--- Data supplied Enclosed Below ---
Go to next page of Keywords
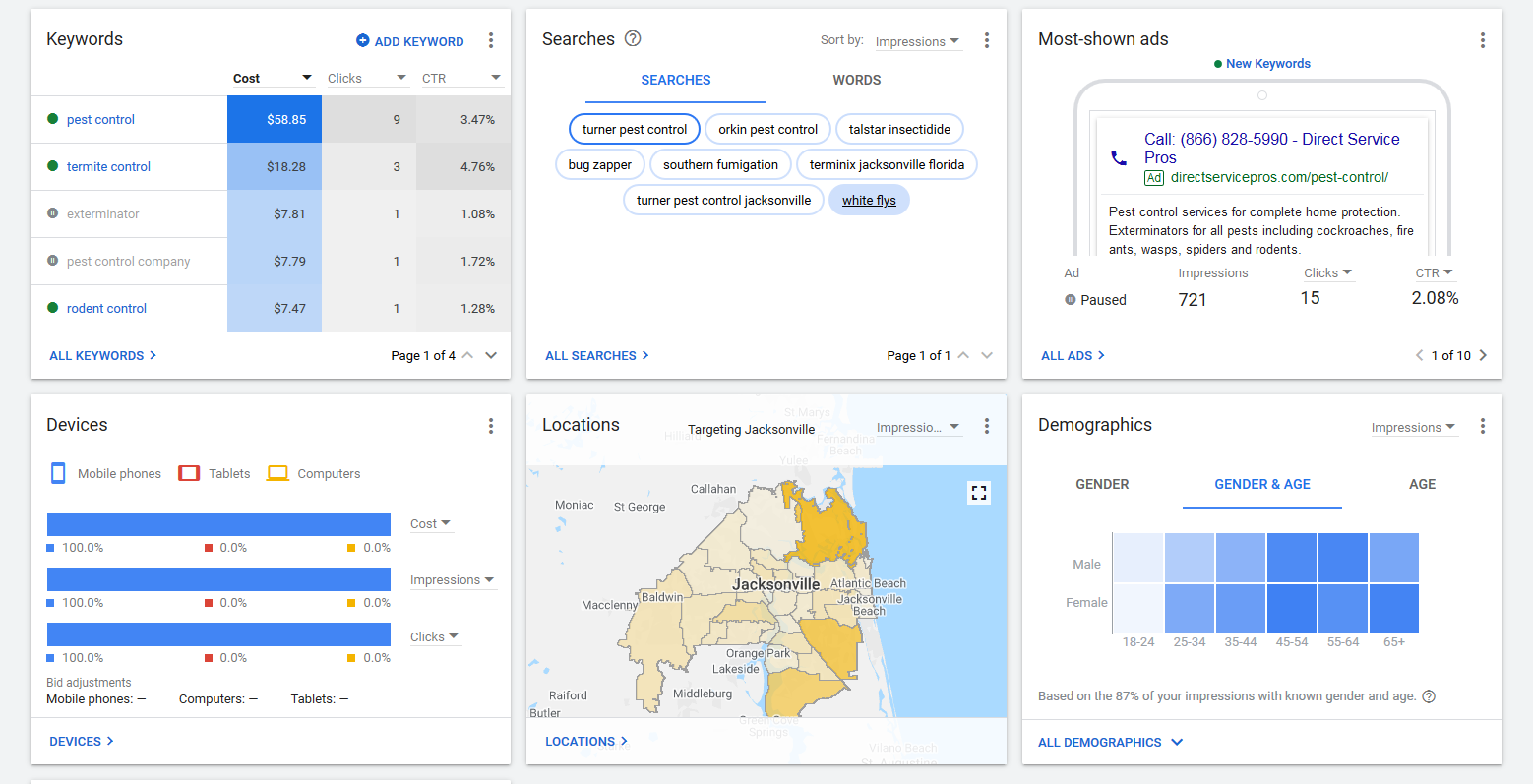Viewport: 1533px width, 784px height. 491,356
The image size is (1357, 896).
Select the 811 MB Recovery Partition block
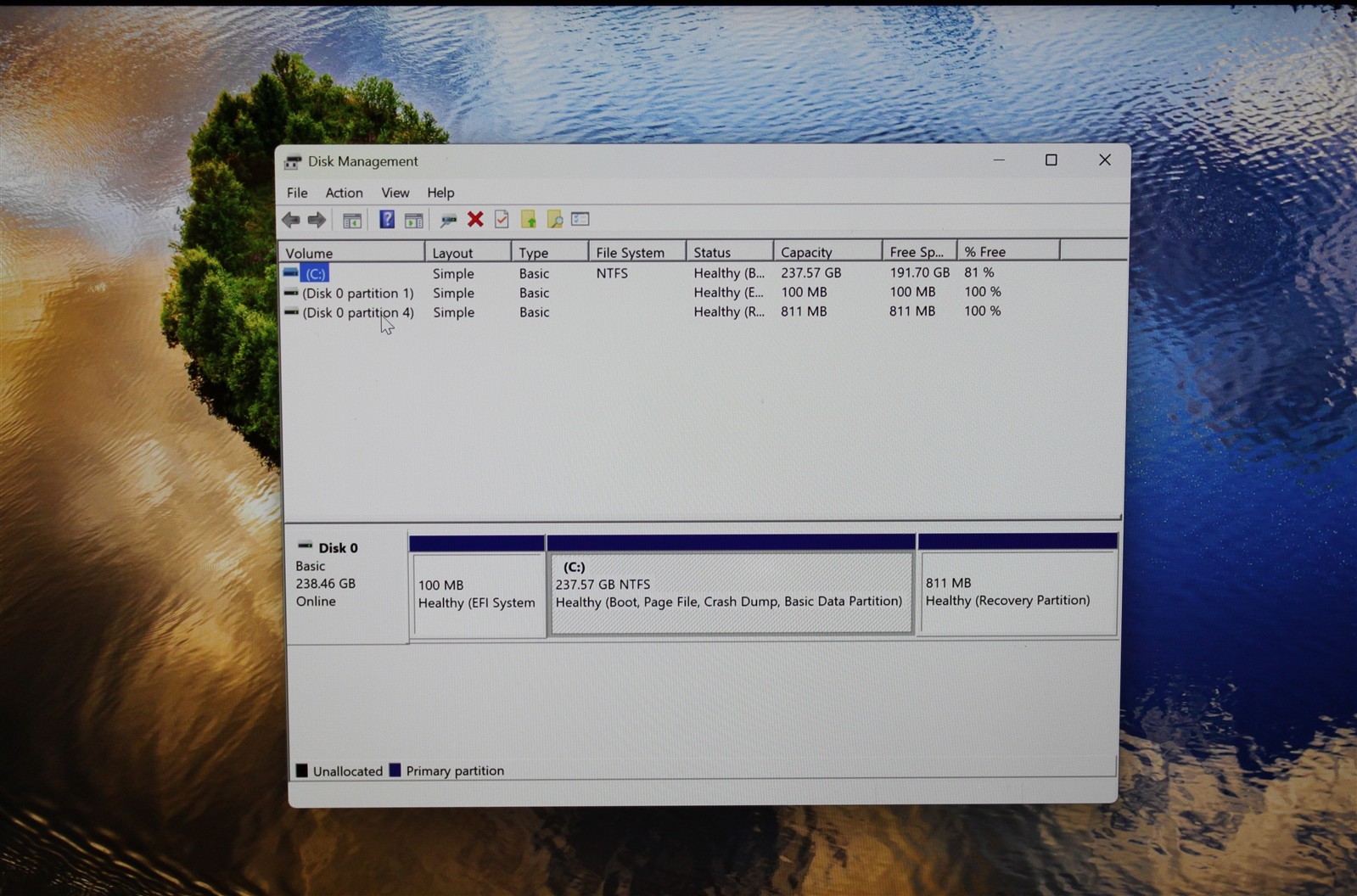click(1018, 592)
--- End of Enclosed Data supplied ---
_Problem statement_: No pictures belong in the copy. Repeat the entries exactly.

_Expected answer_:
Go to next page of Keywords
Viewport: 1533px width, 784px height. 491,356
The image size is (1357, 896).
Select the 811 MB Recovery Partition block
click(1018, 592)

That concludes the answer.